Study material.

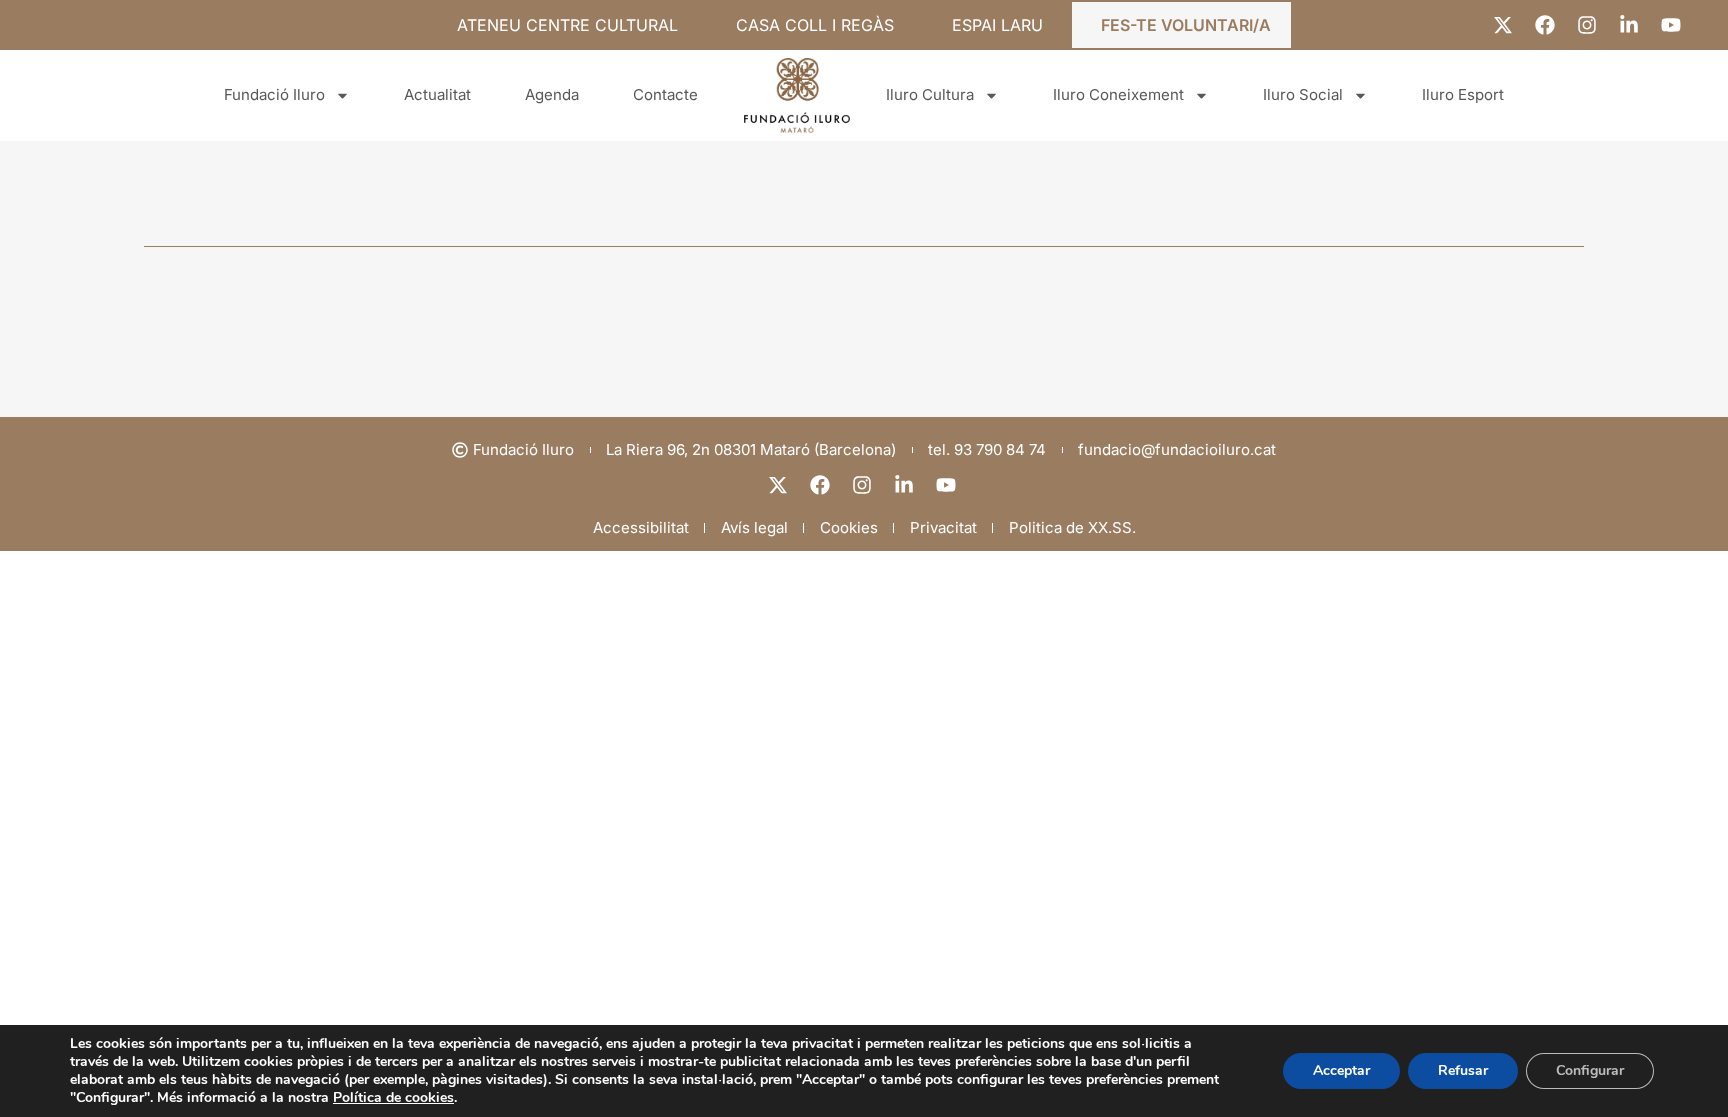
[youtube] (948, 485)
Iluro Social (1303, 94)
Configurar (1590, 1070)
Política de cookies (393, 1097)
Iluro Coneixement (1118, 94)
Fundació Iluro (274, 94)
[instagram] (864, 485)
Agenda (552, 94)
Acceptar (1341, 1070)
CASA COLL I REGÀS (815, 25)
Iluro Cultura (930, 94)
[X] (780, 485)
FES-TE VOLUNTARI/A (1186, 25)
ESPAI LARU (997, 25)
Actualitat (437, 94)
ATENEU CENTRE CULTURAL (567, 25)
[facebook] (822, 485)
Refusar (1463, 1070)
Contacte (665, 94)
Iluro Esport (1463, 94)
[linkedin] (906, 485)
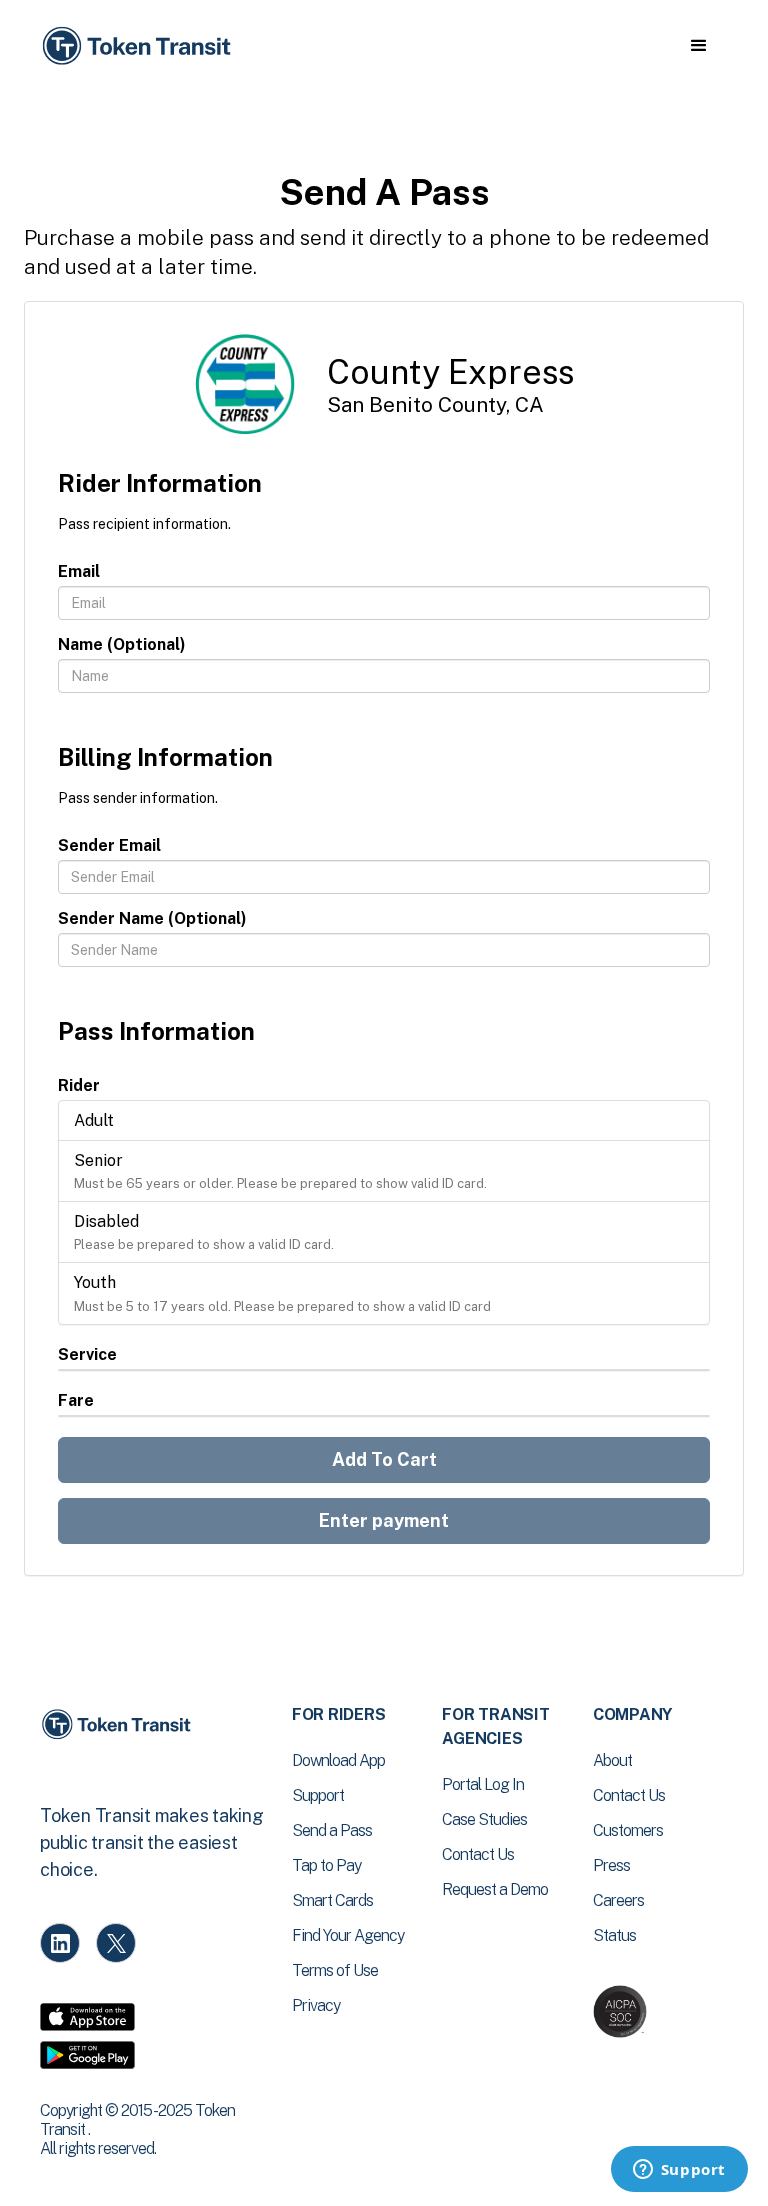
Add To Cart (384, 1459)
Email (79, 571)
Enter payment (384, 1520)
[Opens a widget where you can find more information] (679, 2171)
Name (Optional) (122, 644)
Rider (79, 1085)
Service (87, 1354)
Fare (76, 1400)
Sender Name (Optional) (152, 918)
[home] (140, 46)
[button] (698, 46)
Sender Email (109, 845)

Problem. Using the listing above, set down exactly each line from the one containing "Política de cookies (393, 1097)" through the final line, and leave out pictures.

Written reply.
Política de cookies (393, 1097)
Iluro Coneixement (1118, 94)
Fundació Iluro (274, 94)
[instagram] (864, 485)
Agenda (552, 94)
Acceptar (1341, 1070)
CASA COLL I REGÀS (815, 25)
Iluro Cultura (930, 94)
[X] (780, 485)
FES-TE VOLUNTARI/A (1186, 25)
ESPAI LARU (997, 25)
Actualitat (437, 94)
ATENEU CENTRE CULTURAL (567, 25)
[facebook] (822, 485)
Refusar (1463, 1070)
Contacte (665, 94)
Iluro Esport (1463, 94)
[linkedin] (906, 485)
Add To Cart (384, 1459)
Email (79, 571)
Enter payment (384, 1520)
[Opens a widget where you can find more information] (679, 2171)
Name (Optional) (122, 644)
Rider (79, 1085)
Service (87, 1354)
Fare (76, 1400)
Sender Name (Optional) (152, 918)
[home] (140, 46)
[button] (698, 46)
Sender Email (109, 845)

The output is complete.